------ MATERIAL

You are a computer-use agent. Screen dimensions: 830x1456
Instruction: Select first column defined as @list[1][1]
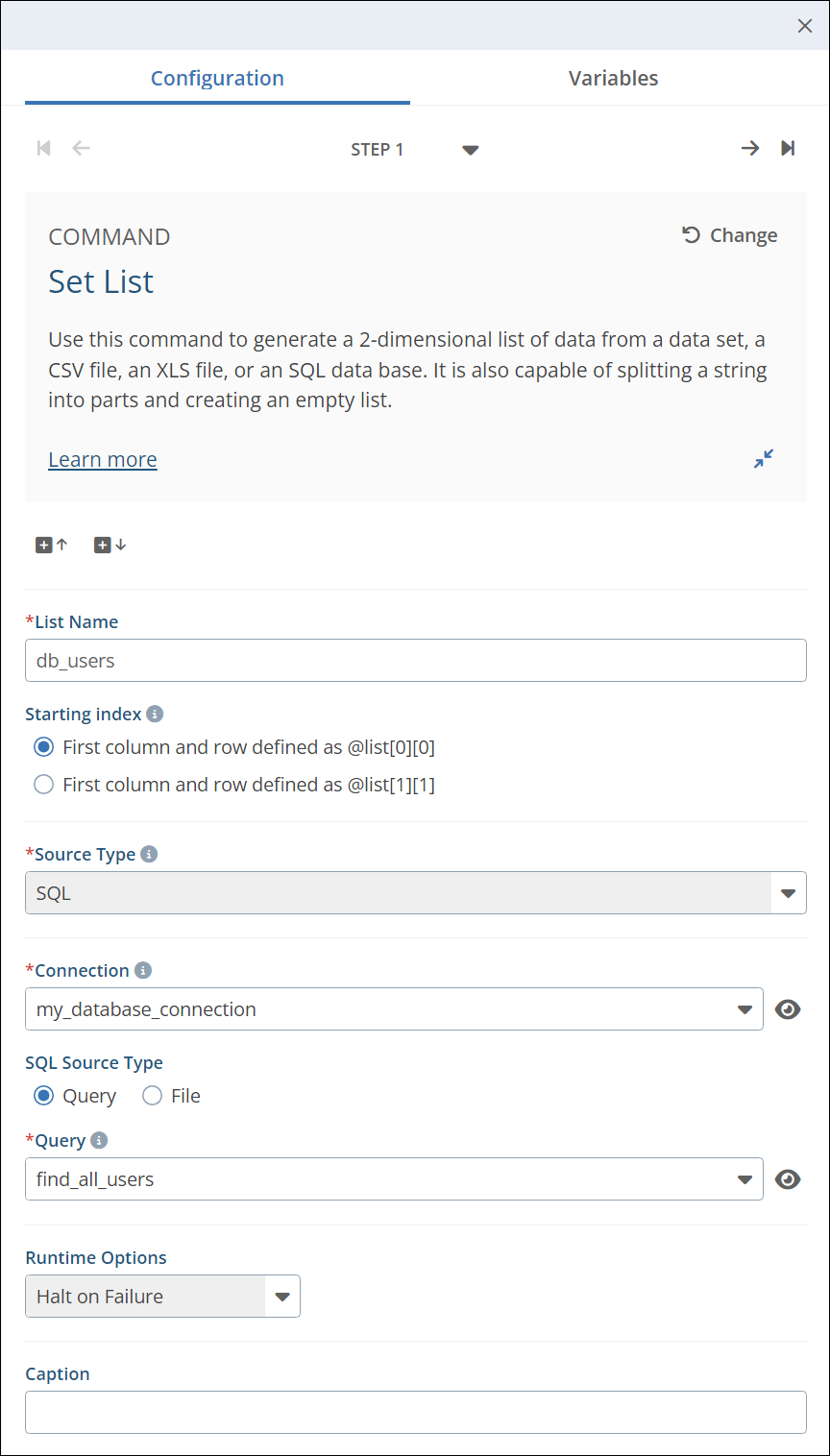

------------
------ MATERIAL

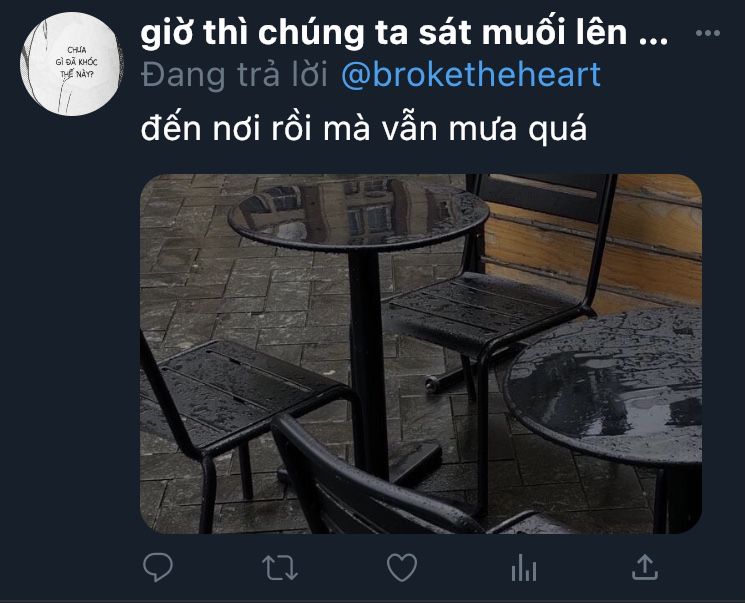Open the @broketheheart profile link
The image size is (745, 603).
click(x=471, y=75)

------------

### EXERCISE REQUIREMENTS
Present the portion of the listing that opens with the line containing "You are a computer-use" and closes with the line containing "Instruction: Select first" as a Markdown table with the columns No. and Text. Number each line and leave out any blank lines.

### RESULT
| No. | Text |
|---|---|
| 1 | You are a computer-use agent. Screen dimensions: 830x1456 |
| 2 | Instruction: Select first column defined as @list[1][1] |